● **What is asked**: Copy out each of the rows below with the same wording, in the same order, and omit the pictures.

━━ Given entries

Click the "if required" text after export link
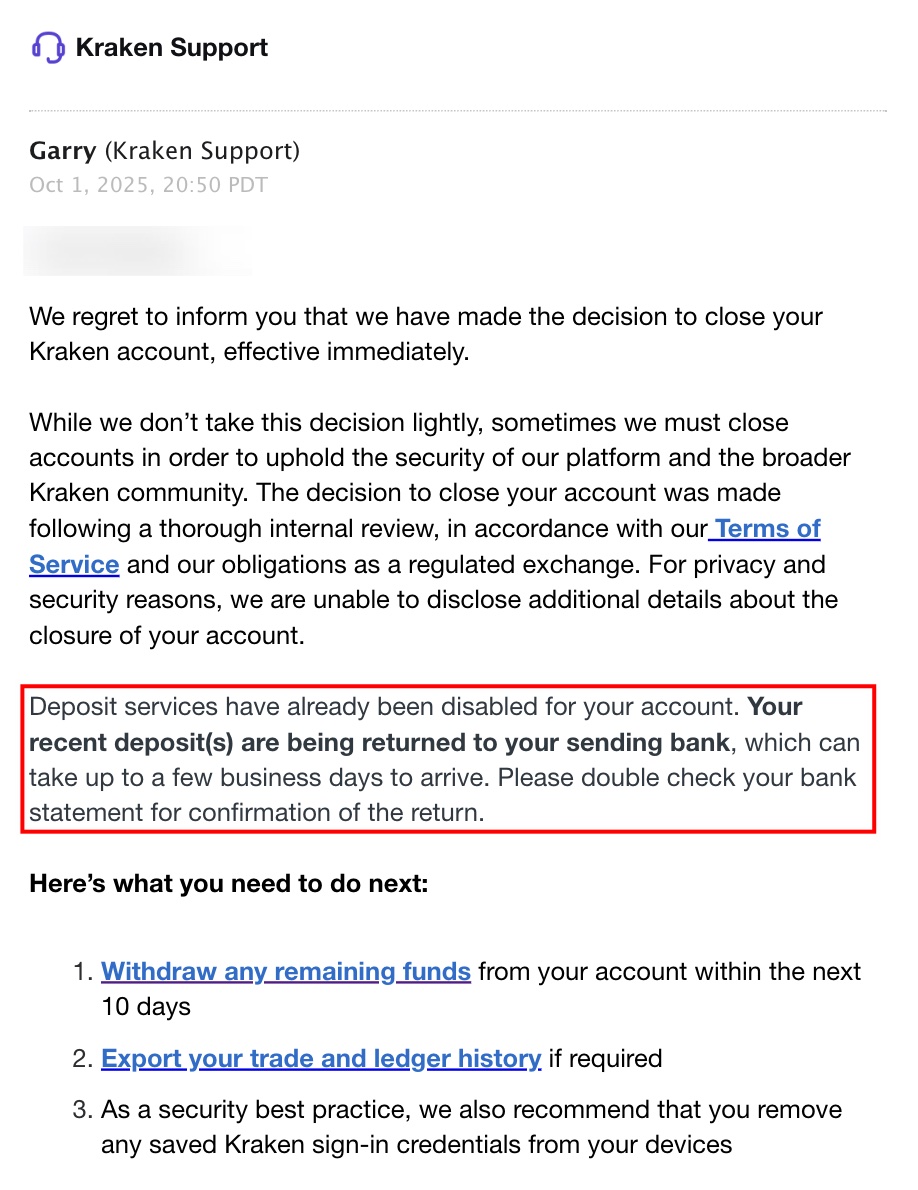 click(x=605, y=1058)
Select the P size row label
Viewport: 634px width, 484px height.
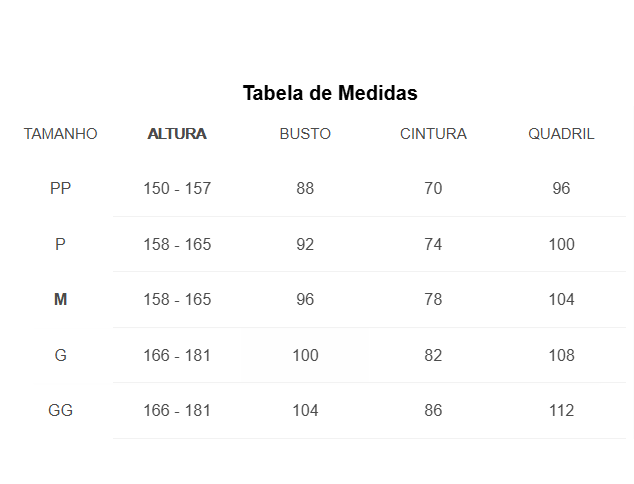point(61,244)
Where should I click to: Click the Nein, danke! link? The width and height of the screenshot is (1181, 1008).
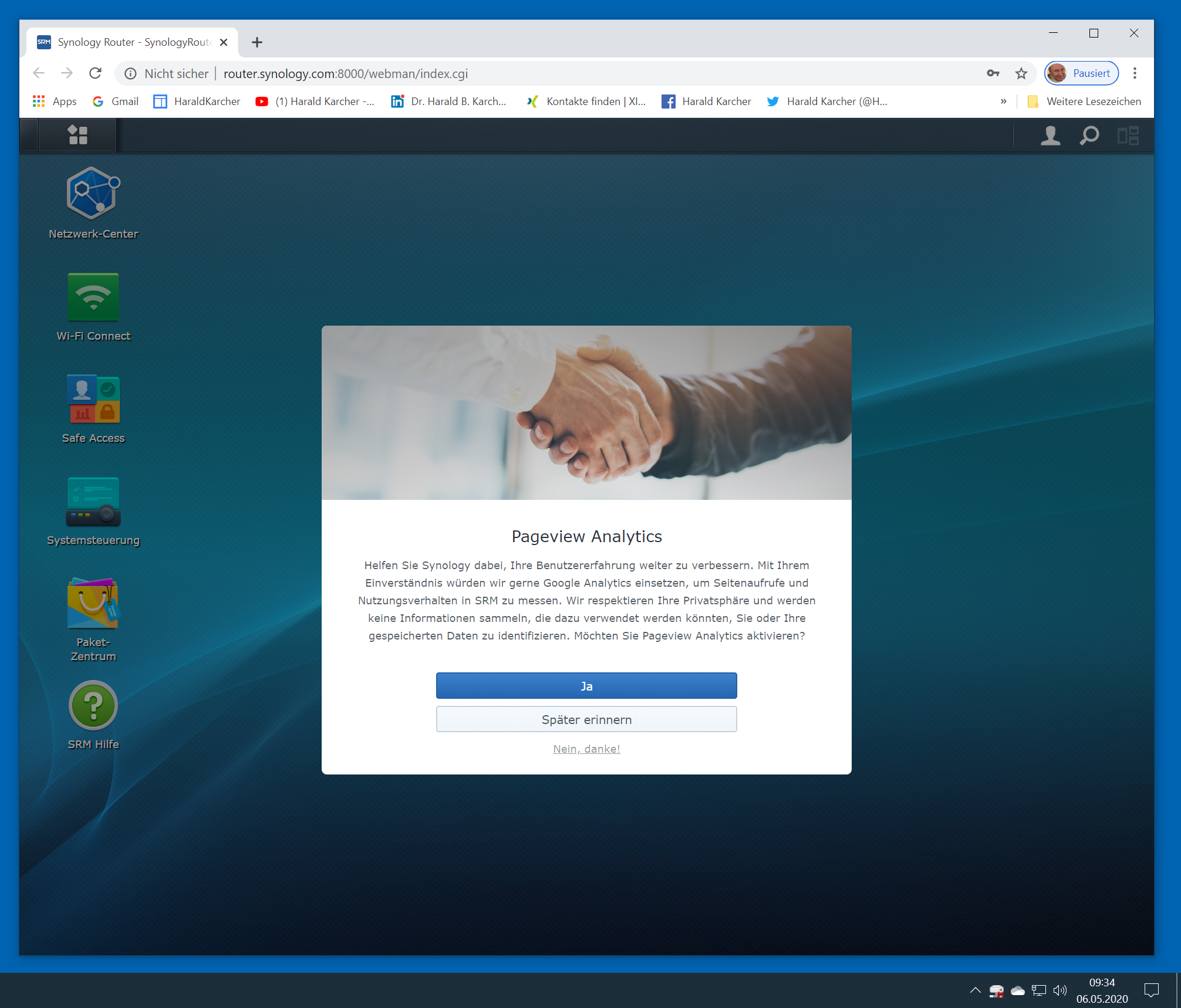pyautogui.click(x=586, y=749)
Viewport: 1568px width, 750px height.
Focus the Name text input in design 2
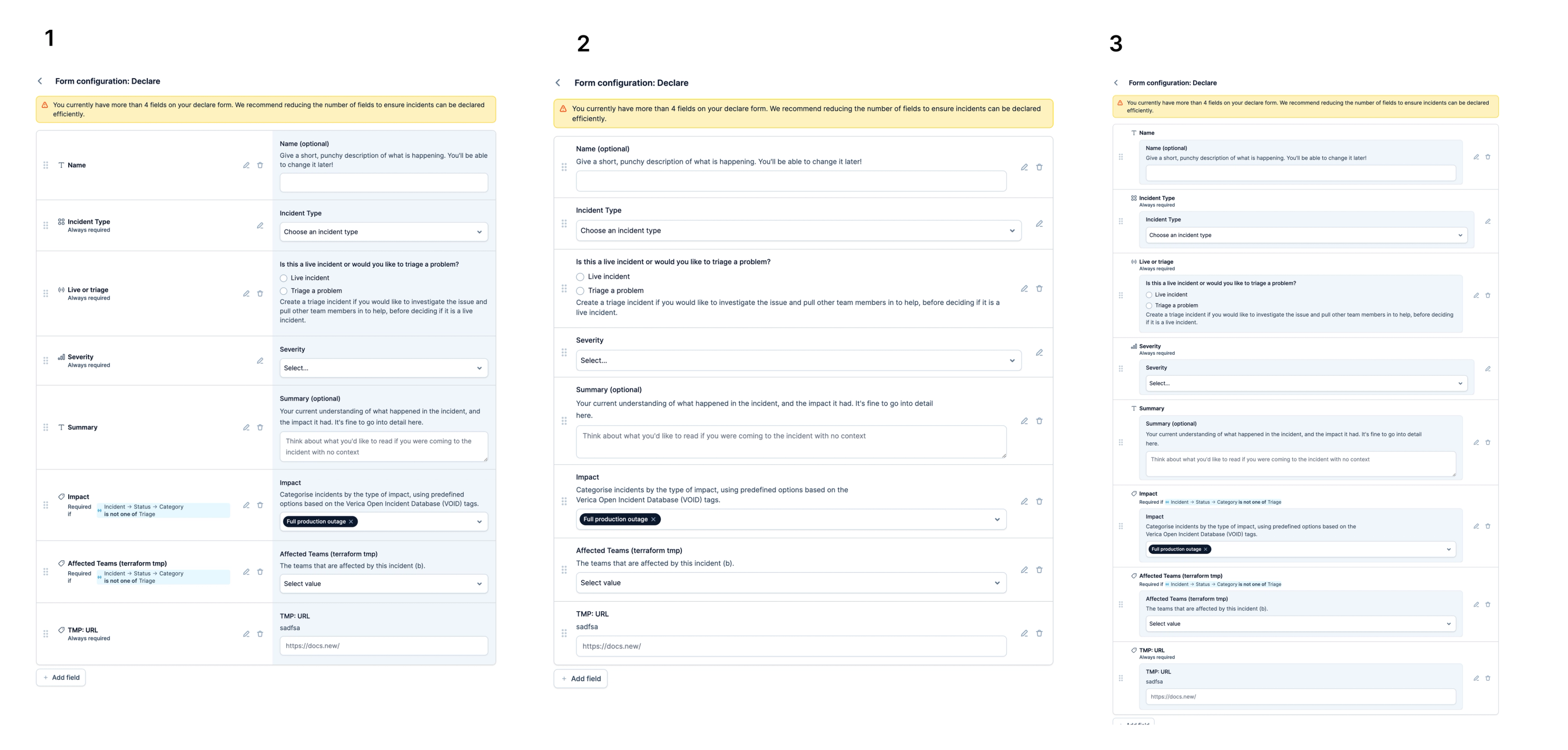tap(791, 181)
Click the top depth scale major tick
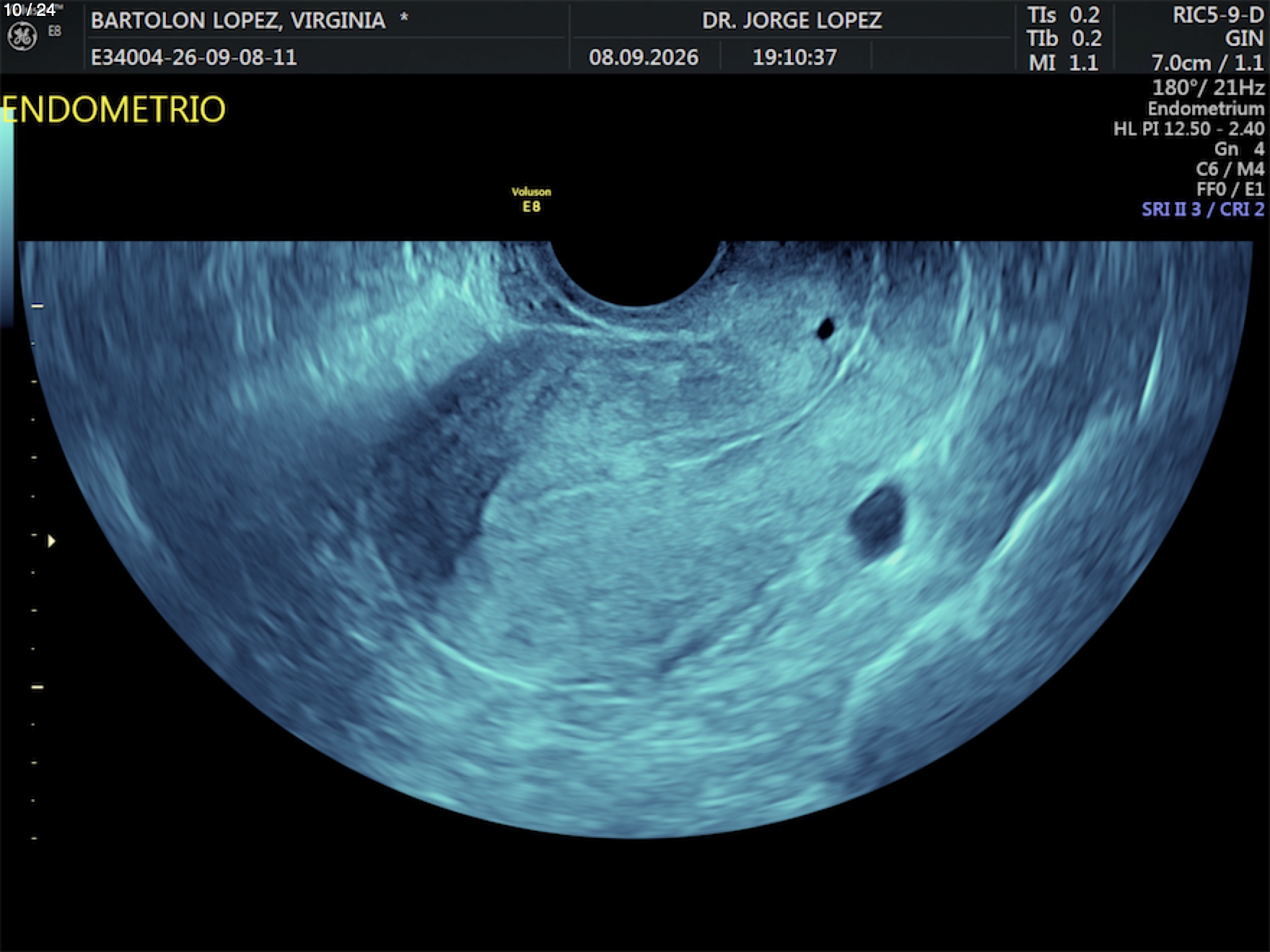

━━━━

● **Solution to the exercise**:
Click the "if required" text after export link
 click(x=605, y=1058)
Select the P size row label
Viewport: 634px width, 484px height.
point(61,244)
Where should I click to: Click the Nein, danke! link? The width and height of the screenshot is (1181, 1008).
pyautogui.click(x=586, y=749)
Viewport: 1568px width, 750px height.
Focus the Name text input in design 2
tap(791, 181)
Click the top depth scale major tick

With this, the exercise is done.